Couture Locale, Amsterdam Fashion 1950 - 2000 (2000/2001)
This fashion exhibition on Amsterdam fashion designers was special and innovative in many ways. We felt it was important to attract young fashion lovers as well. Once again, we engaged Motivaction to research what would appeal to this target group. In any case, not too much text, a theatrical design, beautiful contemporary garments - to see and to feel. Curator Annemarie den Dekker found the perfect designer in the person of set and costume designer Tatyana van Walsum. She came up with a design in which the garments were not in distantly closed display cases, and there was a room where you could feel fabrics. We briefly considered whether to ask you to wear a creation by a contemporary Amsterdam designer for the opening, but we suspected we wouldn't be doing you any favors.
“But with your large network, intensive lobbying of council members and countless diplomatic talks with aldermen, you managed to get approval from the city council for the amount needed.”
The new depot in Amsterdam North (2008)
The museum's own collection is the backbone and core of every museum. It is an important museum task to preserve, maintain, open up, expand and present that collection for new generations. I'm sure you can identify with this. When you took office, you were immediately told that there should be one depot for all objects. Easy to ask, but of course that would require additional funds. But with your large network, intensive lobbying of council members and countless diplomatic talks with aldermen, you managed to get approval from the city council for the required amount. Architect Wim Quist was engaged to make a design and we put together a special and excellent museum team to monitor the preconditions well. Just before your departure, the first pile was driven for the depot in Amsterdam Noord. A year later was the opening.
External contacts
Some projects were followed up nicely. After the exhibition 'Toen Hier, Amsterdam in het laatste oorlogsjaar' (1995), the National Committee 4 and 5 May asked you to become its chairman. Between 1996 and 2004 we saw you at the commemoration of the dead on Dam Square, where you walked alongside the queen.
Through the exhibitions “The World Within Reach” and “Peter the Great,” we got contacts with the Art Chamber and the Hermitage in St. Petersburg. For me that was the beginning of a whole series of workshops in Eastern Europe - especially in Ukraine - which I look back on with great pleasure. You gave me all the space I needed to develop in that. Both of us are still in contact with museum staff in St. Petersburg and in Ukraine.
“I don't think you call yourself a feminist, but you are.”
In conclusion
Now, as an 82-year-old, you are to me an example of how a woman can age well. Even though you have to miss your beloved Jan Maarten, you carry on and have a richly filled life with family, friends and former colleagues. “Yes, that's how I was raised by my father,” I hear you say.

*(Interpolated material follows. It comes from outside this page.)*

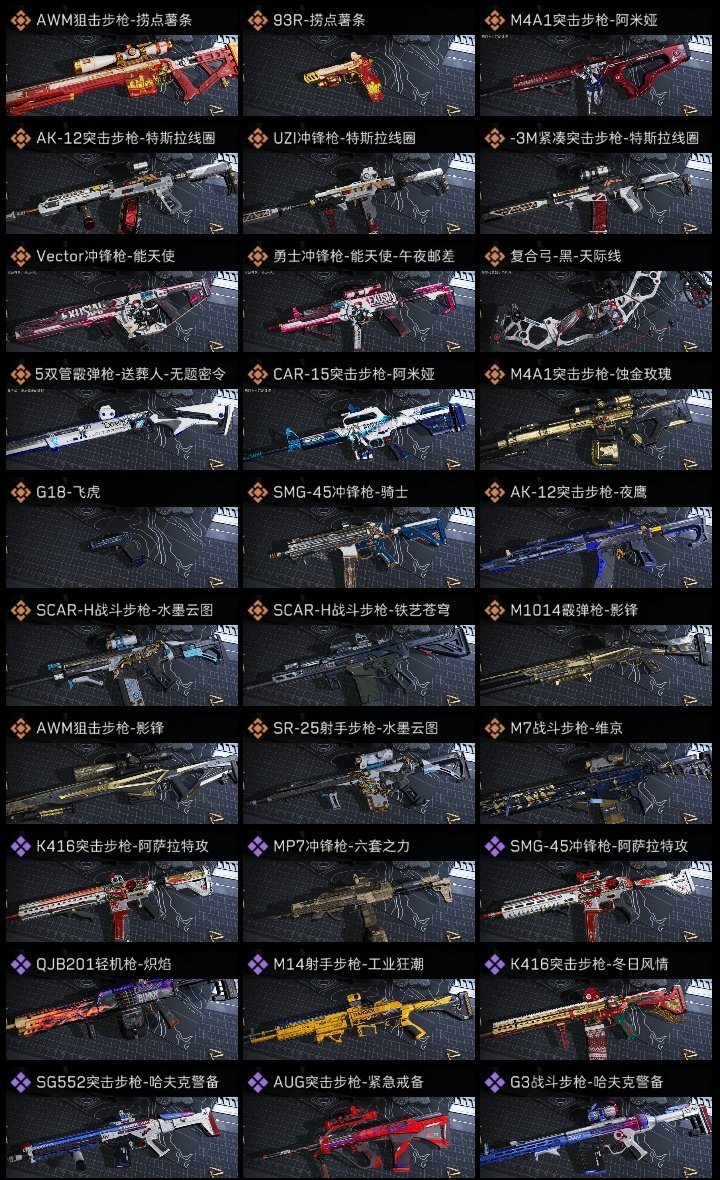The image size is (720, 1180).
Task: Select the M4A1突击步枪-阿米娅 skin thumbnail
Action: coord(596,75)
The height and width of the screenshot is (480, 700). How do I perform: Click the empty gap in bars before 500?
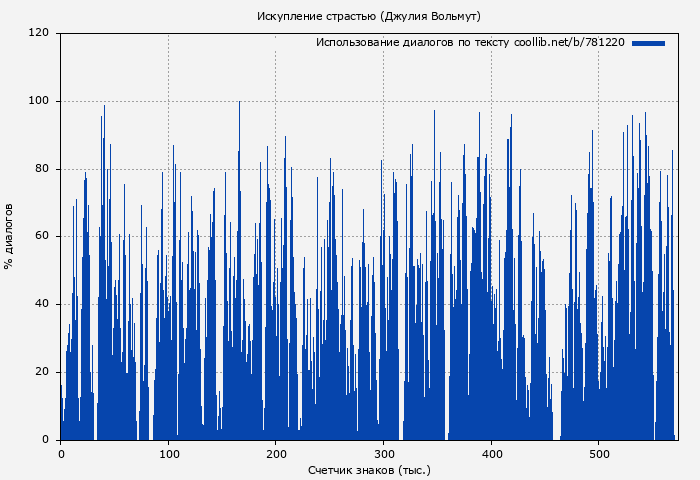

But what woman your age goes by herself in the car to visit friends in Austria, visit family in Switzerland, travel regularly to the U.S. and rent a car at the airport there? And who - with a broken wrist - goes to visit her friend in England anyway? I don't think you call yourself a feminist, but you are. You have always encouraged, that women in particular could develop.
So this is my tribute to you, Pauline. And now let's get on with our ambassador task for the Amsterdam Museum.

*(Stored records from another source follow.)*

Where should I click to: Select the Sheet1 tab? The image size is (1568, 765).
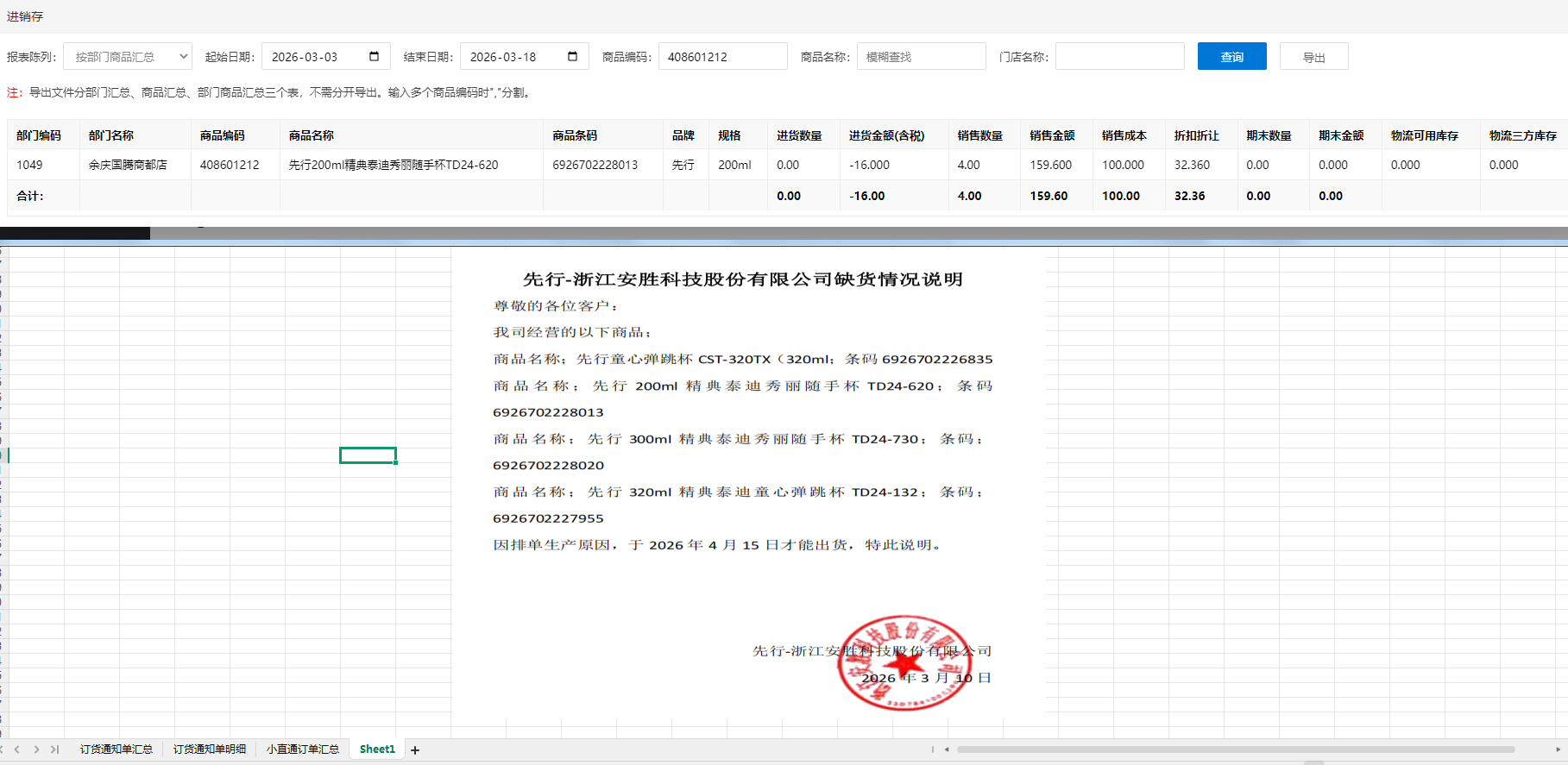(377, 749)
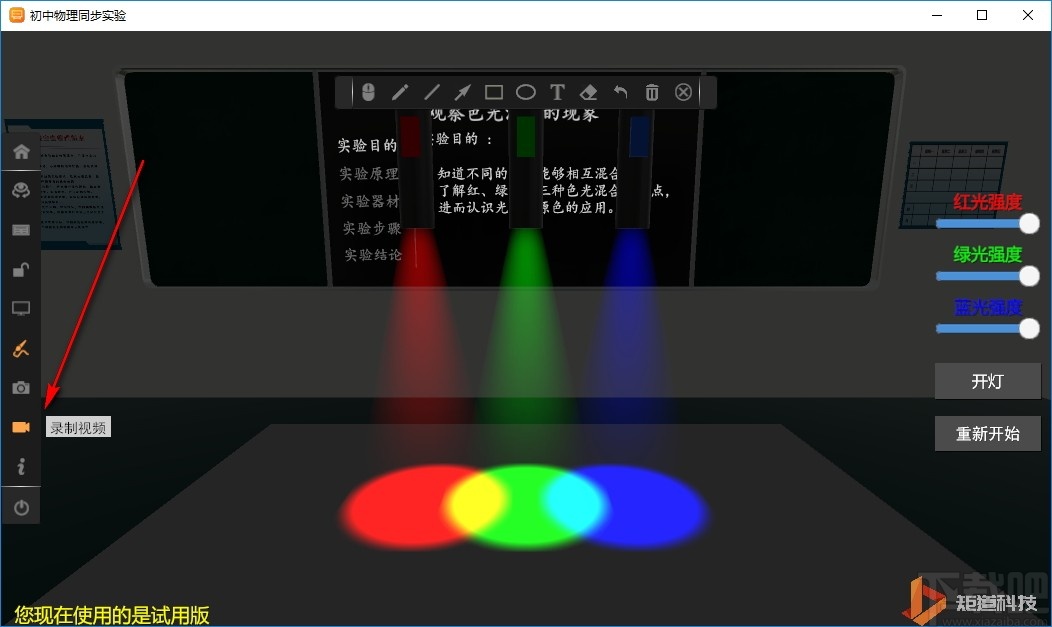Open the home panel in the sidebar

[21, 150]
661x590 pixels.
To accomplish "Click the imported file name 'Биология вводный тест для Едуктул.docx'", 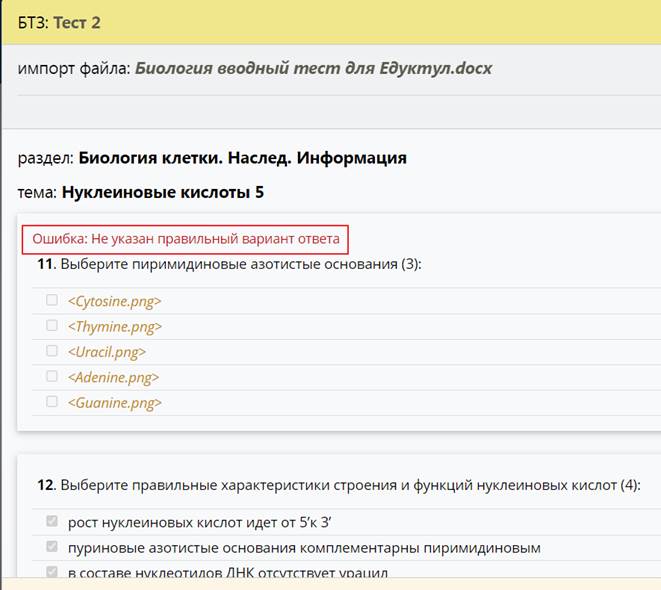I will pyautogui.click(x=313, y=69).
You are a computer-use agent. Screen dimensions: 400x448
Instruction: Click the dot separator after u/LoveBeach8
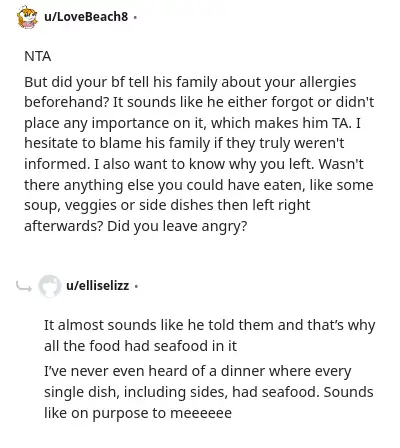(135, 17)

Anneke van de Kieft, educator at the Amsterdam (Historical) Museum from 1979 - 2016
Period
1942– 2025
About
Ode by Anneke van de Kieft to Pauline Kruseman.
Pauline Kruseman received the IJ Prize Amsterdam in 2007 (for people who have made a special contribution to Amsterdam) and the Golden Museum Medal of the City of Amsterdam in 2008.

Pauline Kruseman
Pauline Wilhelmine Kruseman (Bronxville, New York, December 2, 1942) is a Dutch former director and chairman in the museum/cultural world. She was director of the Amsterdam Historical Museum from 1991 to 2009.